We pick up the path after a couple of false starts and head up a long arroyo. We have first to cross the stream and then to find our way up it. Farther along, two trees have been blown down across the narrow water. We can’t get over them. The sides of the stream are muddy and slippery and the horses cannot seem to get over. We get off and find ourselves slipping and sliding as we pull the horses behind us. Once, just as the horse is leaping up to clear the log, I slip down the bank, find my boots in the water and the horse about to step on me as he comes over the log. I scramble out of the way and see that Bob is struggling as well. Gus, his horse, is balking at the second log and I smack him hard on his hindquarters with the reins of my horse. Gus leaps forward and they are over. I follow after a little persuasion to Alazan. Played out, I can hardly get myself back into the saddle.

On we go, up, down, across, the horses picking their way across the bad footing. My pelvic girdle is beginning to hurt badly despite the aspirin I have taken prophylactically. Eventually I begin to recognise spots on the trail from last Sunday: a dead tree picked over by woodpeckers; an Orange-Crush bottle; a turn in the trail; some oddly-shaped rocks. There are no manmade markings whatsoever: you just have to ride the trails and remember how to get home. Local knowledge.

At one point before we start the last very steep trail, Bob dismounts and decides to walk. At first I think it is because it is so steep and he is favouring the horse. But in reality his back and bum hurt so badly he needs a break from the saddle. He is anyway no slower on foot than I am on Alazan who is careful picking his way down the narrow trail.

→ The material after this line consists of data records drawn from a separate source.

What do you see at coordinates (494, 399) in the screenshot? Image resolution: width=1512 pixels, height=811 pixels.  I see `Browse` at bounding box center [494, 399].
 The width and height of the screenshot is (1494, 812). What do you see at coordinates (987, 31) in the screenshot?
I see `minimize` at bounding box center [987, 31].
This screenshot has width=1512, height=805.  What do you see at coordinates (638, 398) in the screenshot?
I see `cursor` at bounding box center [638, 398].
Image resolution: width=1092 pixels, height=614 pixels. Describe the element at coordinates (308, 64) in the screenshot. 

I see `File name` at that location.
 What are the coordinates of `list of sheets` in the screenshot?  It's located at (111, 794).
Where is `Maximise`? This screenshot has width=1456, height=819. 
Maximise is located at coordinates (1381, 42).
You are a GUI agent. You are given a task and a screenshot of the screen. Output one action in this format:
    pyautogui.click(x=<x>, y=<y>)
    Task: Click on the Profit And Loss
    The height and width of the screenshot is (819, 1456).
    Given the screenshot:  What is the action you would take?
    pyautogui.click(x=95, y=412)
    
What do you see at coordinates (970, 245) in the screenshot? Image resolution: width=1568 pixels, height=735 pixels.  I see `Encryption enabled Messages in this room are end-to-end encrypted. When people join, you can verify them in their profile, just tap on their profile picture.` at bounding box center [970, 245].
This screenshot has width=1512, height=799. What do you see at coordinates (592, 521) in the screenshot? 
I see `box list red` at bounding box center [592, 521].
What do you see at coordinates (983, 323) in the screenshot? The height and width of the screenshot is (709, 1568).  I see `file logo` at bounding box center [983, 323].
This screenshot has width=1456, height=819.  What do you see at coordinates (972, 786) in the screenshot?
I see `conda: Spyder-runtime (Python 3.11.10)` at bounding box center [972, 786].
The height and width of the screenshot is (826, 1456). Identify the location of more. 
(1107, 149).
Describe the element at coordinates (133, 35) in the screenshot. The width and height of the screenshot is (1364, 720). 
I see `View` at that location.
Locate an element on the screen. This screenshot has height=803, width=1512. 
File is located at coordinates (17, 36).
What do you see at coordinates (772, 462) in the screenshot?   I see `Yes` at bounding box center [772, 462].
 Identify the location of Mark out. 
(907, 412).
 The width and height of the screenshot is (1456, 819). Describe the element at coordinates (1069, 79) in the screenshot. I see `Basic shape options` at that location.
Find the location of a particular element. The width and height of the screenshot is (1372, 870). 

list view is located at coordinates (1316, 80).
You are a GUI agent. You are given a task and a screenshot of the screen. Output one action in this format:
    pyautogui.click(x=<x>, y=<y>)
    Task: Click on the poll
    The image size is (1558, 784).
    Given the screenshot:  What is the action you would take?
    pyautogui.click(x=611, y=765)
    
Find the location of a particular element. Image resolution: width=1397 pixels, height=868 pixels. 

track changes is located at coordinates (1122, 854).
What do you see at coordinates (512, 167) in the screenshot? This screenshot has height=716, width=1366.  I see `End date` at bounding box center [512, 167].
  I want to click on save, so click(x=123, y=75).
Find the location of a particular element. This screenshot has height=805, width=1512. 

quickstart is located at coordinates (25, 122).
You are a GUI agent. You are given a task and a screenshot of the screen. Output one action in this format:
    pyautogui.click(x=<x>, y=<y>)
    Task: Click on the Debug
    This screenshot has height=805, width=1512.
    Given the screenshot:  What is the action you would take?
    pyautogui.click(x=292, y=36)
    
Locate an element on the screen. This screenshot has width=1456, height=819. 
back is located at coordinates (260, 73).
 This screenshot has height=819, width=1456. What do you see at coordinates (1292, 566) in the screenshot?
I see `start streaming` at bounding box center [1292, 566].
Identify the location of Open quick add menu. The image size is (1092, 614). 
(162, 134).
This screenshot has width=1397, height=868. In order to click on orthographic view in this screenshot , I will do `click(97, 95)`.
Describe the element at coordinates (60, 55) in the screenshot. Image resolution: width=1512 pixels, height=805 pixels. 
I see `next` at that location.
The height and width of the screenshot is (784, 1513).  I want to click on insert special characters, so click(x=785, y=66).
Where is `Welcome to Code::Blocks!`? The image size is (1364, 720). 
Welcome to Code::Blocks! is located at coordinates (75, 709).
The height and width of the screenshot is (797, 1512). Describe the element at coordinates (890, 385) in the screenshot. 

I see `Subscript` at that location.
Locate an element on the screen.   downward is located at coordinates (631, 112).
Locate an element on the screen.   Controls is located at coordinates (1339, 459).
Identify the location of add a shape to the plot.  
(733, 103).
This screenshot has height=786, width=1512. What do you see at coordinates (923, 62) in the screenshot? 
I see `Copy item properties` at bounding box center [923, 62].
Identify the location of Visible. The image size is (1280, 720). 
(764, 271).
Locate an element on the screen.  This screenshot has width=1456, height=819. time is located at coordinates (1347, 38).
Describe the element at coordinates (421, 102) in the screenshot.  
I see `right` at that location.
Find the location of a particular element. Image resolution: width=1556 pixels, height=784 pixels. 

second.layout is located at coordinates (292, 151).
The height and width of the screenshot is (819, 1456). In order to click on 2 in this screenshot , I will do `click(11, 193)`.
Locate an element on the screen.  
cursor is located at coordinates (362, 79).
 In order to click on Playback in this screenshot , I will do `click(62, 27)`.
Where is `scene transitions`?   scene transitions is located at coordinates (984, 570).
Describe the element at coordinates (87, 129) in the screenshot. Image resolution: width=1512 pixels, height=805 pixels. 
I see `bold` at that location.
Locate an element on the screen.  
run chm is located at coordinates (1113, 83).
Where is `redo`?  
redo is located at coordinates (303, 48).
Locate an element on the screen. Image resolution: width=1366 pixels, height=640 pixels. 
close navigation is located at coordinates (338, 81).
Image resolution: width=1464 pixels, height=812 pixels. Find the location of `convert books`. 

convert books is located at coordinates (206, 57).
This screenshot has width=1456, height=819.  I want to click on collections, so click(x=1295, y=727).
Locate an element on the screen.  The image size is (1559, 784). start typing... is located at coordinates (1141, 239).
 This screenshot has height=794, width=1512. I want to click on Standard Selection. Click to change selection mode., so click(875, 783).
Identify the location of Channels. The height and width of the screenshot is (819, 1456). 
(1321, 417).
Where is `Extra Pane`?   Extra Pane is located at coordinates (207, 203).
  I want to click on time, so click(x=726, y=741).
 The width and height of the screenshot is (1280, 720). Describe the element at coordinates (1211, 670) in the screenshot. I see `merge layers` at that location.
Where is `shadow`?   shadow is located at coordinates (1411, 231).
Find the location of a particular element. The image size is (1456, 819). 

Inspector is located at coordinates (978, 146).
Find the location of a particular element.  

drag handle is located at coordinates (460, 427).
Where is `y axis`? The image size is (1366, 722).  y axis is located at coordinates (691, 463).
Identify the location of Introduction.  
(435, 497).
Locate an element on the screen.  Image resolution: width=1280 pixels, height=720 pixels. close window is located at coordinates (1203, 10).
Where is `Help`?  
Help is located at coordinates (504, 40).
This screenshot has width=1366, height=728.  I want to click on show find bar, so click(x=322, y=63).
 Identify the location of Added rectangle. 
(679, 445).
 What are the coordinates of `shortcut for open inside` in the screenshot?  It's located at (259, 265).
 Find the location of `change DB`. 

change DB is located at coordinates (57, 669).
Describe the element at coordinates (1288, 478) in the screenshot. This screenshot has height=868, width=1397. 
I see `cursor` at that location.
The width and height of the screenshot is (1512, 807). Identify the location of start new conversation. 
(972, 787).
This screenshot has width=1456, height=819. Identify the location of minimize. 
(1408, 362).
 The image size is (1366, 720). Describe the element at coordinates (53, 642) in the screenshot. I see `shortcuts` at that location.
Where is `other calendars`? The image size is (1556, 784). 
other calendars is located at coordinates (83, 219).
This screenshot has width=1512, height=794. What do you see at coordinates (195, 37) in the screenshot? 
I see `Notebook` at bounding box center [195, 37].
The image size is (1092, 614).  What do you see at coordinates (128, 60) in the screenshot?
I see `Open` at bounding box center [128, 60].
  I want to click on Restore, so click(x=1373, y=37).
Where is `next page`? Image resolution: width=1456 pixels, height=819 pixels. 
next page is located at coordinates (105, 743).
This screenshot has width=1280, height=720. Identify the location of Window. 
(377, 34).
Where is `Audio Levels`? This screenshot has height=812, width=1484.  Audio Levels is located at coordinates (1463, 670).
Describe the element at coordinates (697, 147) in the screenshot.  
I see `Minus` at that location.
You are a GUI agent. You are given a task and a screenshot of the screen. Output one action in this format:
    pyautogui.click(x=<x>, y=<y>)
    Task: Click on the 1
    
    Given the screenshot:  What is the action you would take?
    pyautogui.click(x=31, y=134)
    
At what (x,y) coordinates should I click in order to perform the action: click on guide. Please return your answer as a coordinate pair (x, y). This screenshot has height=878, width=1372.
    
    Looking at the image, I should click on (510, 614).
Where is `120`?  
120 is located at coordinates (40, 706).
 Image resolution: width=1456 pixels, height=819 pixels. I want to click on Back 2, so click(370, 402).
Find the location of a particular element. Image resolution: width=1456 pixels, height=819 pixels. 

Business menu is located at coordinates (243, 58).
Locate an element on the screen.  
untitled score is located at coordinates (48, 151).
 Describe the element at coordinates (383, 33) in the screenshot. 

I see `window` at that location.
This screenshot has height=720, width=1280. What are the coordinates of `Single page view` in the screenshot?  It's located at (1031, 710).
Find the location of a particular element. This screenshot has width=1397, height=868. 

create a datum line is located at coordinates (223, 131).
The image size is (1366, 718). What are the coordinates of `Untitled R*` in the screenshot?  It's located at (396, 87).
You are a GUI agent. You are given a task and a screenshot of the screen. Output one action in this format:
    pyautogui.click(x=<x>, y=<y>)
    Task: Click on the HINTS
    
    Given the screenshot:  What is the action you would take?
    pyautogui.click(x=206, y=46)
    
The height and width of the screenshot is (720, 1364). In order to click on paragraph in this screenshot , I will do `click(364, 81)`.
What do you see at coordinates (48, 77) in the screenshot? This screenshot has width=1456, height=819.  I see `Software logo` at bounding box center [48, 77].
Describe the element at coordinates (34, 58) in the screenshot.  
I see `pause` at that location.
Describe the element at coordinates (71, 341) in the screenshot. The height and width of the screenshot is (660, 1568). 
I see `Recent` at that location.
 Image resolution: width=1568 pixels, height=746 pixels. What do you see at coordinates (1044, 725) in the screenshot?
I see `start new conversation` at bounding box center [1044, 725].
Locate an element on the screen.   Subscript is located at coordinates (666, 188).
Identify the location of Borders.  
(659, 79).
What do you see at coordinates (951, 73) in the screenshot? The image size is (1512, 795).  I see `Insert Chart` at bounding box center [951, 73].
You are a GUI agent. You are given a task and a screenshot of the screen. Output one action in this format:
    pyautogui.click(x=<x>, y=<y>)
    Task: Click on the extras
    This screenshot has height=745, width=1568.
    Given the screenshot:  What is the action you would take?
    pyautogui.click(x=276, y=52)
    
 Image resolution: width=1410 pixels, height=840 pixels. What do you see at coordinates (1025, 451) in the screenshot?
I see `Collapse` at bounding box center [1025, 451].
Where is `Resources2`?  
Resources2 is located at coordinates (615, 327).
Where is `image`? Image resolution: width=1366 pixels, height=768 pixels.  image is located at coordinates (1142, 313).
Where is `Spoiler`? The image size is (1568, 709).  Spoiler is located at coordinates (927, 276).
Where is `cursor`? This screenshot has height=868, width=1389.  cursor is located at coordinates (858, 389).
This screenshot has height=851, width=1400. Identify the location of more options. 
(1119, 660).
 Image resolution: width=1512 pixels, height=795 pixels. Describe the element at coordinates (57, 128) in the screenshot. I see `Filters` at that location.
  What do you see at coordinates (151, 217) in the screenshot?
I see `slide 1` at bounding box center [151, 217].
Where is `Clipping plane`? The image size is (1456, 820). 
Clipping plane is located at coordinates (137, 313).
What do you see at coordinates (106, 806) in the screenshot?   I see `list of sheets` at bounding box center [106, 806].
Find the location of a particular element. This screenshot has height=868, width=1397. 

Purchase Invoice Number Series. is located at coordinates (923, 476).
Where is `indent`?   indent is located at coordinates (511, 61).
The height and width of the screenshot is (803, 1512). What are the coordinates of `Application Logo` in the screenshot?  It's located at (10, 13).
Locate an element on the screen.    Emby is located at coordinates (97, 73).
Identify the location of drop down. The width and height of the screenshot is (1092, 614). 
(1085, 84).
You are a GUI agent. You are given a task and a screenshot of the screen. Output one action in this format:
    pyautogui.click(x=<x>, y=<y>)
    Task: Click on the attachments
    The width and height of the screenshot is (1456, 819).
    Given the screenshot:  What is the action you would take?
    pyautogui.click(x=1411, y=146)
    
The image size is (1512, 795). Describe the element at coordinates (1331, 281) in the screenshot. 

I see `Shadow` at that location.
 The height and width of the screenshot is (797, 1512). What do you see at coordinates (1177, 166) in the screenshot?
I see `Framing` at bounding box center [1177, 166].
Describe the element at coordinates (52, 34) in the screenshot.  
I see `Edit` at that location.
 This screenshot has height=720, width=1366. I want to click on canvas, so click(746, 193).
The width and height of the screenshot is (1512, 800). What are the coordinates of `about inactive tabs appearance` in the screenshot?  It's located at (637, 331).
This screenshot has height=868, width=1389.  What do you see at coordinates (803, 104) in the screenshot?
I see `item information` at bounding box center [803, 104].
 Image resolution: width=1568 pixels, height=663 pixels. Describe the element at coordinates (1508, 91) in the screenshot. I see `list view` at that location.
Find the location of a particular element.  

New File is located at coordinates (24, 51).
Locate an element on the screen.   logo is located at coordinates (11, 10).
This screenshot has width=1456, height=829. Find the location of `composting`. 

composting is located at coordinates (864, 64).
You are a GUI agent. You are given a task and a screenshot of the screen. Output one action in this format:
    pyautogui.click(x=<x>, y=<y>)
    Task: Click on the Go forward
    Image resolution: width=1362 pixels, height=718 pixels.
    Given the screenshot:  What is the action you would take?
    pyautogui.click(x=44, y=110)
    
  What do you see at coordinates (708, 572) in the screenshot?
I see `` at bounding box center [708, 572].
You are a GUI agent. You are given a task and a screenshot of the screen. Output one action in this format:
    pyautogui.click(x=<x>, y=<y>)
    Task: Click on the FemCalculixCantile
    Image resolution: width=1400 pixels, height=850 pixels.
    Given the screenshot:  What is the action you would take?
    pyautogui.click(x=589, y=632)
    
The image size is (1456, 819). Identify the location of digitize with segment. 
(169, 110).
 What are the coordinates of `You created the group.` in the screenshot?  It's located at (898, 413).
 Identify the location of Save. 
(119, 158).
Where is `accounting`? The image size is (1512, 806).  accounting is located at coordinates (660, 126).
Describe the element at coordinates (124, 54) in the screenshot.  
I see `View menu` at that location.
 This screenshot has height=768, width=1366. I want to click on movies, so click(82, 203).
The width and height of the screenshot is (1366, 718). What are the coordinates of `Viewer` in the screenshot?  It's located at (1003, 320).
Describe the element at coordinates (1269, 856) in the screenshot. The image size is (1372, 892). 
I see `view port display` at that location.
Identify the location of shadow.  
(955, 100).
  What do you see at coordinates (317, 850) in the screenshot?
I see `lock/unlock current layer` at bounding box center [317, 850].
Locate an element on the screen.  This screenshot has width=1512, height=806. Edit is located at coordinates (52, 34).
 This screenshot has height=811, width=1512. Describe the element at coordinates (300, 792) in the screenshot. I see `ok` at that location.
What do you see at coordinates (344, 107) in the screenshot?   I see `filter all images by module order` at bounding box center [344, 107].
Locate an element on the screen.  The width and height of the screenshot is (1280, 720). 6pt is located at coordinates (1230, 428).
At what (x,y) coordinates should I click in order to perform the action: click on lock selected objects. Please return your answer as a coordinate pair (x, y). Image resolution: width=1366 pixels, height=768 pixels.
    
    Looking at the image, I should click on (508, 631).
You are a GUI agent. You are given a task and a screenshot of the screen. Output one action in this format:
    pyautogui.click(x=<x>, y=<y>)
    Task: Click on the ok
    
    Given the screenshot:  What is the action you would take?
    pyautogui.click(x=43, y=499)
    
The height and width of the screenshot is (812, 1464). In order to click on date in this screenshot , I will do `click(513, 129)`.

Bob asks if we want to take a swim in a swimming hole on the Pescado River, at the bottom of a very steep canyon a half hour short of the ranchhouse. Definitely! As we proceed, the sky to the north begins to boil up with dark towering clouds. We hear rolling thunder and, from the high ground, see bolts of lightning slashing from on high down into distant valleys. We hesitate about the swim but decide to have a quick one anyway.

At dusk we drop the horses’ reins next to the swimming hole, strip off and walk into the six-foot-deep flowing stream waters just before they go over a little waterfall. Pretty. The water is cold at first but, after adjusting to it, it is the perfect refresher.

After five minutes, with large drops of rain beginning to fall and the light nearly gone, we scramble into our clothing and boots, climb into the saddles again and start up the far side of the arroyo on the way home. The horses know the way now. Good, because, although it is not totally black and I can see the path if it is primarily of rock, I cannot make out the footing. Alazan goes carefully as usual, sticking now rigidly to the beaten path, twisting back and forth and dropping down stepped rocks or small rocky gullies. Sometimes he has to turn within his own length. I am sore but even in the light rain and darkness I do not feel afraid. I was far more apprehensive on my first ride out last Sunday.

As we come over the last hill we see a faint light in the distance that must be the ranchhouse. On the flat, the horses break into a trot. They are ready for anything but we are careful to ride faster only in open areas since the horses make no allowances for low branches or high wires. Down into the gulch and into the stream that runs behind the ranchhouse, up the steep incline and through the open gate into the corral yard. We’re back.

With an effort, our bodies stiff and our legs rubbery, we step down, loosen the saddle girths, and put the heavy saddles into the walkway between the house and the corral yard where they live on a railing when not in use. Bob leads Alazan and Gus through the outside gates, slips their bridles off and turns them out into the pasture. There are no stables at Rancho el Nogal: animals live outside. It’s 2030.

Inside, where they are wondering why a three hour cakewalk should take eight hours, we find Kathleen reading a bedtime story to Eli, the six-year-old, and Sebastiaan, the new cowboy from the Netherlands. I get a beer from the storeroom. I am too tired to eat. Bob swallows a mouthful of aspirin for his low-back pain. I drink my beer. An hour later I am in bed.